In contrast, in the case of alloy 2, initial cold hardening does not become apparent until after about 180 days, as a result of which alloy 2 according to the invention is considered to be particularly stable in storage. Such a surprisingly high storage stability has not yet been observed with any 6xxx alloy. This leads to an unexpected, enormous gain in the manipulation time of the alloy after quenching in the soft state.

In the subsequent hot curing, it can be seen in the comparison of the two alloys according to FIG. 3 that the alloy 2 initially lags behind the alloy 1 at lower aging temperatures in the Brinell hardness. At higher aging temperatures, the Brinell hardness of the alloy 1 can be significantly exceeded.

Claims

P a t e n t a n g e s: 1. A curable aluminum alloy based on Al-Mg-Si

from 0.6 to 1% by weight of magnesium (Mg),

from 0.2 to 0.7% by weight of silicon (Si),

from 0.1 to 0.7% by weight of iron (Fe),

from 0.05 to 0.4% by weight of copper (Cu),

not more than 0.15% by weight of manganese (Mn),

not more than 0.35% by weight of chromium (Cr),

not more than 0.2% by weight of zirconium (Zr),

not more than 0.25% by weight of zinc (Zn),

not more than 0.15% by weight of titanium (Ti),

0.005 to 0.075% by weight of tin (Sn) and / or indium (In)

and the balance aluminum and production-related unavoidable impurities, wherein

the ratio of the weight percent of Si / Fe is less than 2.5

and the content of Si according to the equation

Wt% Si = A + [0.3 ^* (wt% Fe)]

with the parameter A in the range of 0.17 to 0.4% by weight

certainly.

2. Aluminum alloy according to claim 1, characterized in that the parameter A is in the range of 0.26 to 0.34 wt .-%.

3. Aluminum alloy according to claim 1 or 2, characterized in that the parameter A is 0.3 wt .-%.

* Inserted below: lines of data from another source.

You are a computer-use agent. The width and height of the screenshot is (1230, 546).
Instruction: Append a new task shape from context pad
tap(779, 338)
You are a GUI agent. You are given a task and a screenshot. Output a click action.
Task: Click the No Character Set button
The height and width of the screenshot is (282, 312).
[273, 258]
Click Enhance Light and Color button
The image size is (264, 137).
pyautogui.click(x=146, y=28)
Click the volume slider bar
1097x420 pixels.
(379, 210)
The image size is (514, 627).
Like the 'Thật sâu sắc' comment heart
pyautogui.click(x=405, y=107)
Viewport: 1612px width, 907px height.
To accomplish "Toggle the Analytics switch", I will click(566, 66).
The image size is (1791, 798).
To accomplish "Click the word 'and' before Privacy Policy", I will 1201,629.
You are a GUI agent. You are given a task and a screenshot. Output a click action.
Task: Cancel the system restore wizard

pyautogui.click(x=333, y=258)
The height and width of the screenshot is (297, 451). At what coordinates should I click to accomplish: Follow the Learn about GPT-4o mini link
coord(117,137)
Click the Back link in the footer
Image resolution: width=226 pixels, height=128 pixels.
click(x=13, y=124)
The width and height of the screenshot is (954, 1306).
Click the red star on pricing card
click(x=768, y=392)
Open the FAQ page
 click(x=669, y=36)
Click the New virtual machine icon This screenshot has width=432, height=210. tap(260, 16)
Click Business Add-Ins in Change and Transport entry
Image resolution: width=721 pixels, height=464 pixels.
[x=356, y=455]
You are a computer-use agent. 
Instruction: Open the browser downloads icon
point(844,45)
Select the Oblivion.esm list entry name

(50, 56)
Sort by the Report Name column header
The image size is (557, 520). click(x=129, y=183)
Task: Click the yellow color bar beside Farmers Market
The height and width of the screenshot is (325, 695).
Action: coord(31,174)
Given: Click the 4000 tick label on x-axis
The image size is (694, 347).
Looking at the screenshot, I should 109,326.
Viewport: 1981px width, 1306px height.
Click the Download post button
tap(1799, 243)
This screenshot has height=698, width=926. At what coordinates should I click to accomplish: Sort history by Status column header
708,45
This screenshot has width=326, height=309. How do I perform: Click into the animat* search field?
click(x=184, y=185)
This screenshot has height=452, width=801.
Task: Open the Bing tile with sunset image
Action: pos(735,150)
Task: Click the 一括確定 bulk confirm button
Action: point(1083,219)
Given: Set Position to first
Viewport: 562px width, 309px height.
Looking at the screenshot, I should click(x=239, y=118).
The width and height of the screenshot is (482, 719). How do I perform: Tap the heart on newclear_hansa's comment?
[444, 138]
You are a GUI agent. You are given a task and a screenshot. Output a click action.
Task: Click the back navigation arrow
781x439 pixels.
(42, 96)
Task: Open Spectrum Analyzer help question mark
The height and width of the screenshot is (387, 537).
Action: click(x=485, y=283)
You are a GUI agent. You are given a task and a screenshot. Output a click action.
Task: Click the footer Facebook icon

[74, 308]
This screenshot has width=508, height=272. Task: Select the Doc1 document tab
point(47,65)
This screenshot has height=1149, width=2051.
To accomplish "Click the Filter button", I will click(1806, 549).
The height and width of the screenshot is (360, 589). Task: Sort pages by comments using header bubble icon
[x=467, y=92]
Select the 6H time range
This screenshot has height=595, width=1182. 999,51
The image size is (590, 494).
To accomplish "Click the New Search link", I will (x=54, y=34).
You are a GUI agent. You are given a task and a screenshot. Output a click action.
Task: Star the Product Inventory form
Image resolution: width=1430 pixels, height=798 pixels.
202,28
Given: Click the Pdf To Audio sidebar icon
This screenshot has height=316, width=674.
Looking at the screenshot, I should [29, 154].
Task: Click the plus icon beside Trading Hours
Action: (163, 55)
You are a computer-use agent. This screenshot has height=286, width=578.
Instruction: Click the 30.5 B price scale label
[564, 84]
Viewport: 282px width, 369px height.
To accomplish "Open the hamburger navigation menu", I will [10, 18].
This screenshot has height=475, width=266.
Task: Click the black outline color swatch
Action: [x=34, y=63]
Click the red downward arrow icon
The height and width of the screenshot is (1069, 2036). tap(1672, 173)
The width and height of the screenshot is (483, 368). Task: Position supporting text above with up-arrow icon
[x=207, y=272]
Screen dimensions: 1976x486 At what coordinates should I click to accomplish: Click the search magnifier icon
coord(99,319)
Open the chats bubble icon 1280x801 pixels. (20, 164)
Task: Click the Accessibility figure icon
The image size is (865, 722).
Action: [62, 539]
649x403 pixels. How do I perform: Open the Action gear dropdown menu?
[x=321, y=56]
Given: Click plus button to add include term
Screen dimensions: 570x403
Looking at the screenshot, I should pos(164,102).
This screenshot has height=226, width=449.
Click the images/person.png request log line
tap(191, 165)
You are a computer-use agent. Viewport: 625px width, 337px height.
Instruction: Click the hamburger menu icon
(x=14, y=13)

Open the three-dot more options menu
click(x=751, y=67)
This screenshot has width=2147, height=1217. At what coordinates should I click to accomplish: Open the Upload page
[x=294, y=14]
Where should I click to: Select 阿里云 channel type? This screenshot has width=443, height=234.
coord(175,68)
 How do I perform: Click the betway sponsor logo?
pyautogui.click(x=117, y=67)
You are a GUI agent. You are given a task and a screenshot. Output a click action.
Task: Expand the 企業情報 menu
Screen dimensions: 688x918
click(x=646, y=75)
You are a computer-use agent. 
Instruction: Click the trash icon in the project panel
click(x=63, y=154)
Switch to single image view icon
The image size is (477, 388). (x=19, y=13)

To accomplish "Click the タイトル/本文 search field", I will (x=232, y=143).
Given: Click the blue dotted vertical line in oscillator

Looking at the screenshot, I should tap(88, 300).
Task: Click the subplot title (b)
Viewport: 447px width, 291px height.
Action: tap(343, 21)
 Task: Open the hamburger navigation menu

4. Aluminum alloy according to claim 1, 2 or 3, characterized in that and the content of Si according to the equation Wt% Si = A + [0.3 ^* (wt% Fe)] - wt% Ti

certainly.

5. Aluminum alloy according to one of claims 1 to 4, characterized in that the ratio of the weight percent of Si / Fe is less than 2.

6. Aluminum alloy according to one of claims 1 to 5, characterized in that the ratio of the weight percent of Si / Mg is in the range of 0.3 to 0.9.

7. Aluminum alloy according to one of claims 1 to 6, characterized in that the aluminum alloy has at least 0.25 wt .-% copper (Cu).

8. Aluminum alloy according to one of claims 1 to 7, characterized in that the aluminum alloy in the range of 0.005 to 0.05 wt .-% tin (Sn) in solid solution in the aluminum mixed crystal.

9. Aluminum alloy according to one of claims 1 to 8, characterized in that the aluminum alloy belongs to the 6xxx series.

10. Aluminum alloy according to one of claims 1 to 9, characterized in that the aluminum alloy has a maximum of 0.05 wt .-% chromium (Cr) and more than 0.05 wt .-% zirconium (Zr).

1 1. Aluminum alloy according to one of claims 1 to 10, characterized in that the aluminum alloy has at least 0.02 wt .-% chromium (Cr).